What you have to do:
Return the lines from the one containing "pixels, height=713 pixels." through the end of the records, both included, as a JSON list of strings with one string per line and blank lines omitted, leaving out the pictures.

Input material:

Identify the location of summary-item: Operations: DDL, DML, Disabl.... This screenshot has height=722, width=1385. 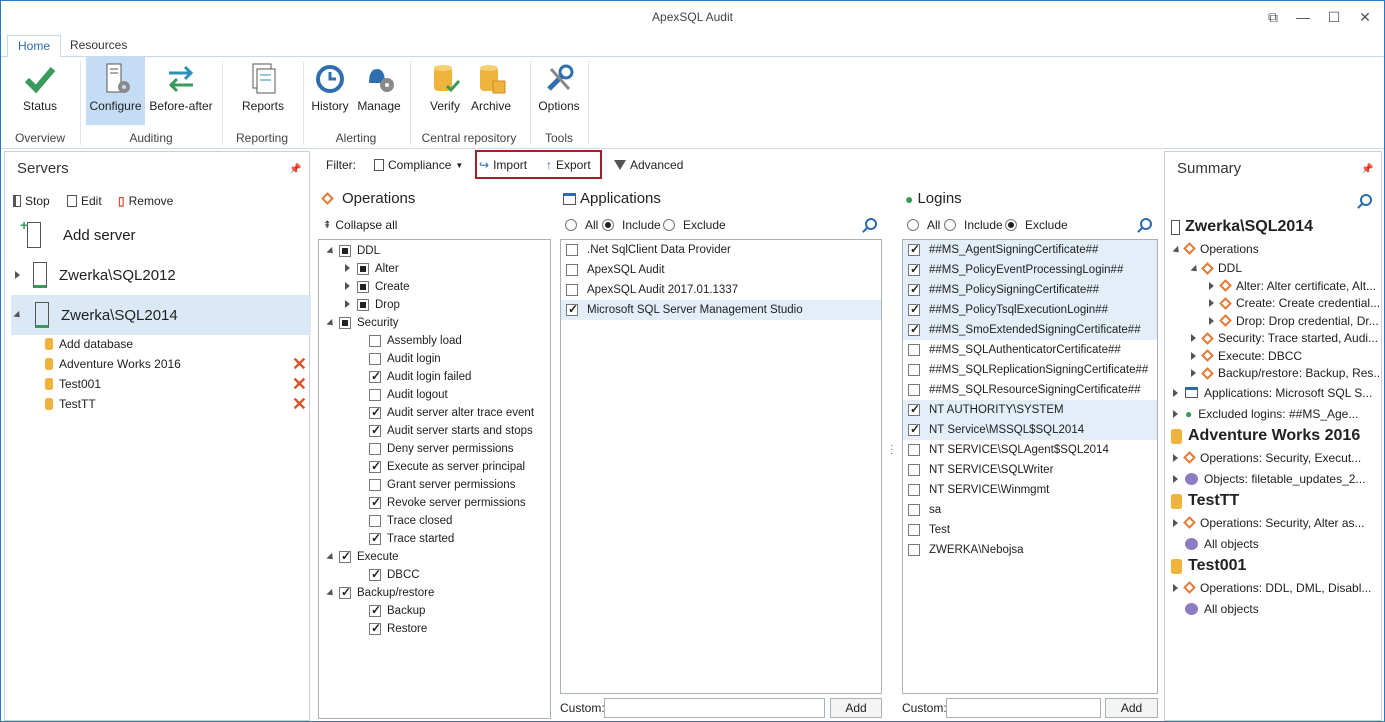
(1276, 588).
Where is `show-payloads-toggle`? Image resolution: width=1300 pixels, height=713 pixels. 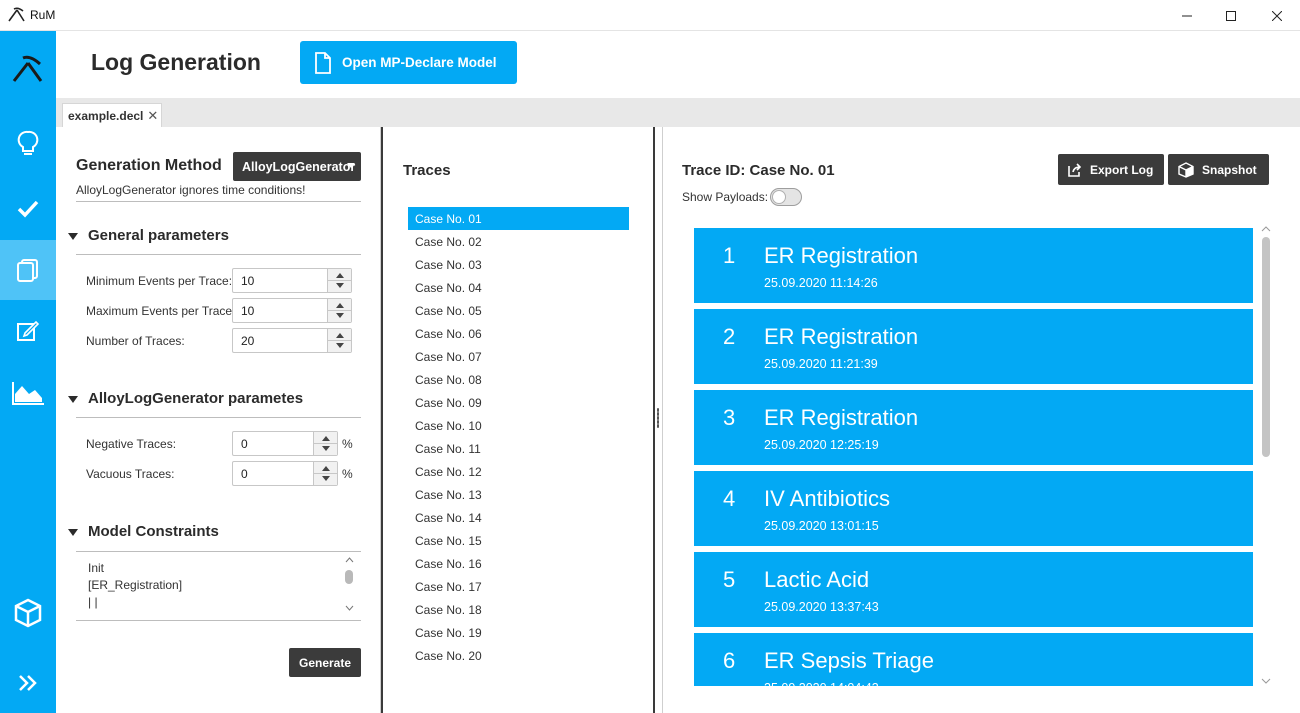
show-payloads-toggle is located at coordinates (786, 197).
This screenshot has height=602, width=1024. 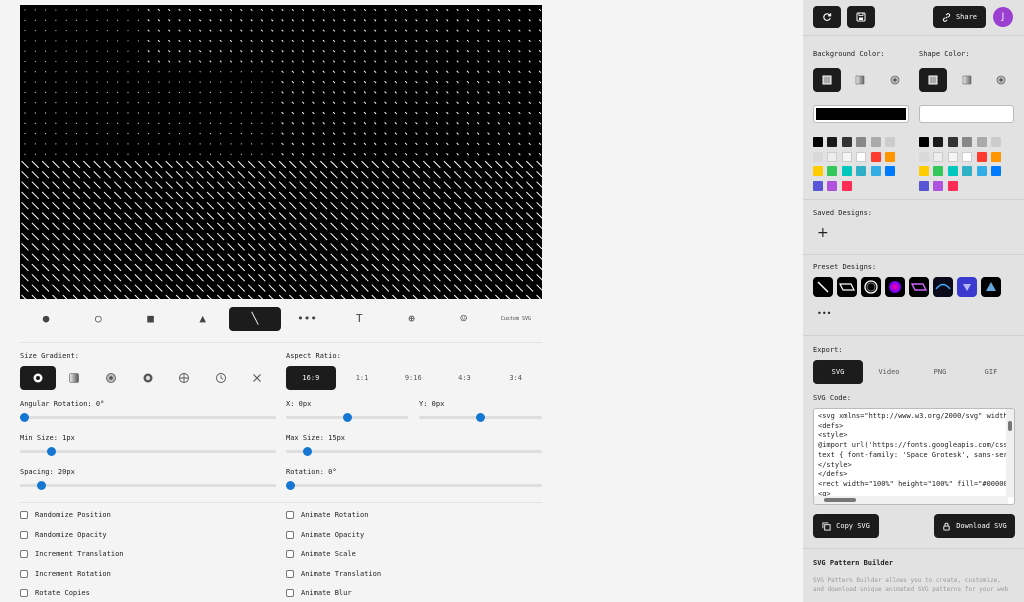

Finished exercise:
[
  "Where is `show-payloads-toggle`? Image resolution: width=1300 pixels, height=713 pixels. ",
  "show-payloads-toggle is located at coordinates (786, 197).",
  "This screenshot has height=602, width=1024. "
]